面向忠厚的老大,由眾多手下護著,退出了茅草房。
“我們堵在門口,他一個人,不敢出來。”
“對啊,我們放把火,把他燒死。”
“放火,放火。”
······
一陣雜亂的吵鬧聲后,幾把燃燒著火苗的木棍被扔了進來。
面向忠厚的老大大喝道:
“都給我守住了,絕不能讓他從門里跨出半步。

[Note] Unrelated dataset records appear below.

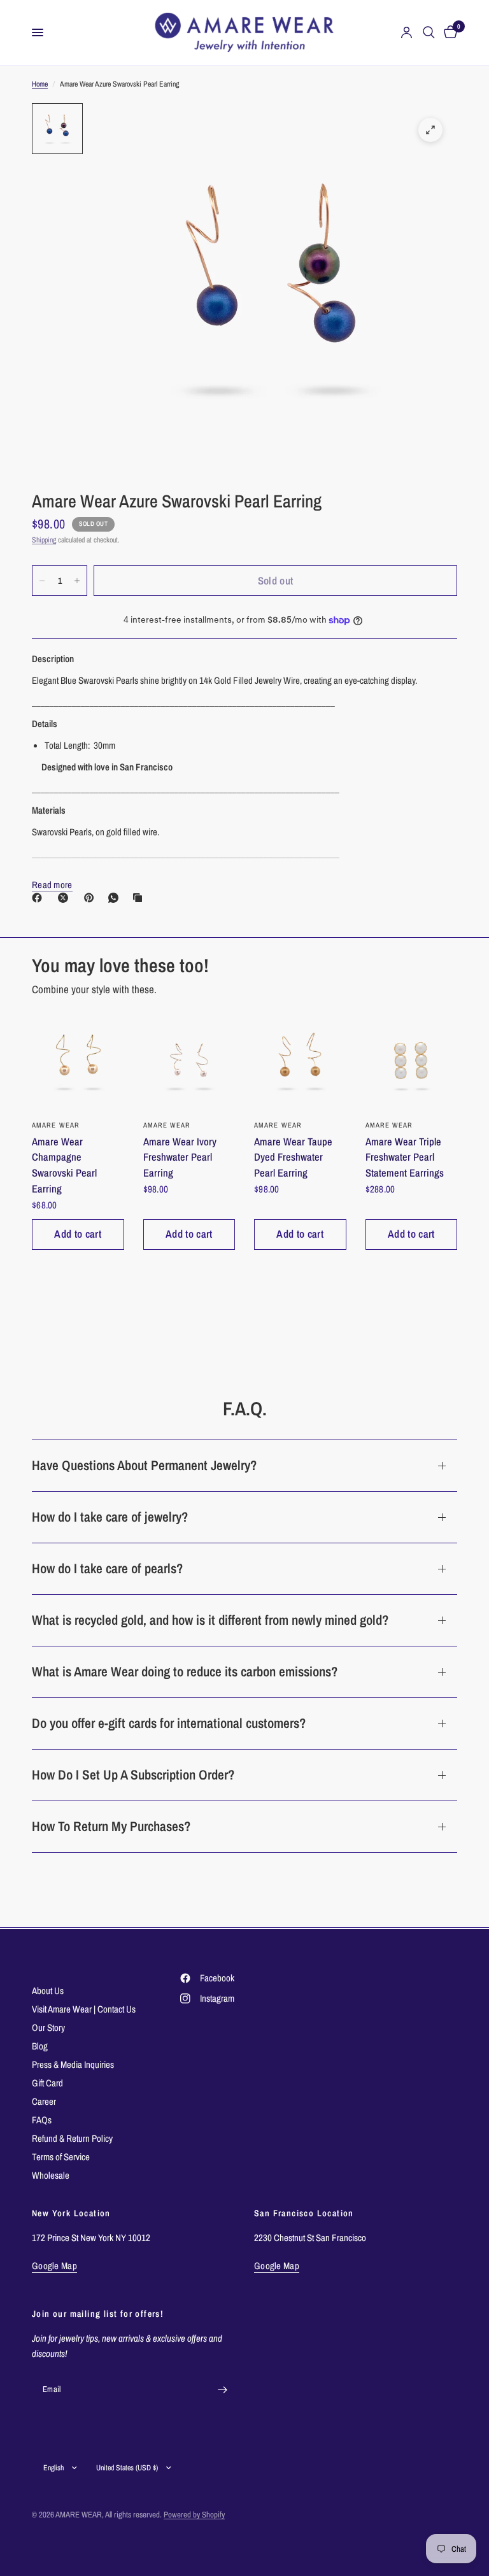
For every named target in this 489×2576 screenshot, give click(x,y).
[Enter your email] (222, 2389)
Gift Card (47, 2083)
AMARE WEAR (56, 1125)
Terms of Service (61, 2156)
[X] (65, 897)
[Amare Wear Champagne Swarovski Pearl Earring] (78, 1063)
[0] (448, 32)
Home (40, 84)
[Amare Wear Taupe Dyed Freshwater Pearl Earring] (300, 1063)
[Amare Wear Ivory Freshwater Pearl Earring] (189, 1063)
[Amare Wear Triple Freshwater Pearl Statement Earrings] (411, 1063)
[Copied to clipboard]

”
茅草房是用幾根木樁,圍上一些草席搭建起來的,遇到火焰,很快的燃燒起來。
蘇蒙背起玥玥,看了一眼門外的眾人,然后轉身,對著一側的墻壁用力一踹,呼的一下子,一塊草席飛了出去,露出一個洞窟窿。
有兩個人正在窟窿的后面撿柴火,大概想然茅草房的火更猛烈一些,沒想到蘇蒙竟然自己出來了。
眼看堵門無用,面向忠厚的老大接著喊道:
“大家給我拿家伙,并肩子上。”
那兩個撿柴火的人聽到了,面露兇相,哇哇一陣亂叫,轉身跑開。
但是更多的人圍了上來,蘇蒙背著玥玥,再加上對此地的地形不熟悉,沒多長時間就被追上。
面相忠厚的老大已經包好了斷手,完好的左手中提著一柄大刀,揮舞著對蘇蒙罵道:
“呸,小子,我看你還能往哪里跑。”
蘇蒙放下玥玥,手中抓起寸鋒,冷冷說道:
“來啊,看看我們兩個誰先死。”
面相忠厚的老大神情一滯,一腳踢在身邊一個手下的屁股上,喊道:
“你,給我上。”
那人眼睛一大一小,眼角幽光,面露苦相,似乎是快要哭出聲來,在老大的殺人的目光威脅下,不得不站出來,手里抓著一并小匕首,哆哆縮縮的走了幾步。
蘇蒙的手摸到了腰間的燧發槍上。
砰的一聲巨響,眼睛大小不一的人渾身登時一僵,一側的腦袋爆碎,腦漿混合著血液稀里嘩啦的順著脖子流淌下來,過了足足三秒,才軟塌塌的倒在原地。
面相忠厚的老大驚恐的環望四周,大叫道:
“是誰?是誰開的槍?”
他分明看到,蘇蒙的燧發槍還別在腰上,他前一刻心中還暗暗竊喜,燧發槍上彈頗費時間,只要蘇蒙開了一槍,絕對沒有時間再次上彈,他會招呼手下一起沖上去。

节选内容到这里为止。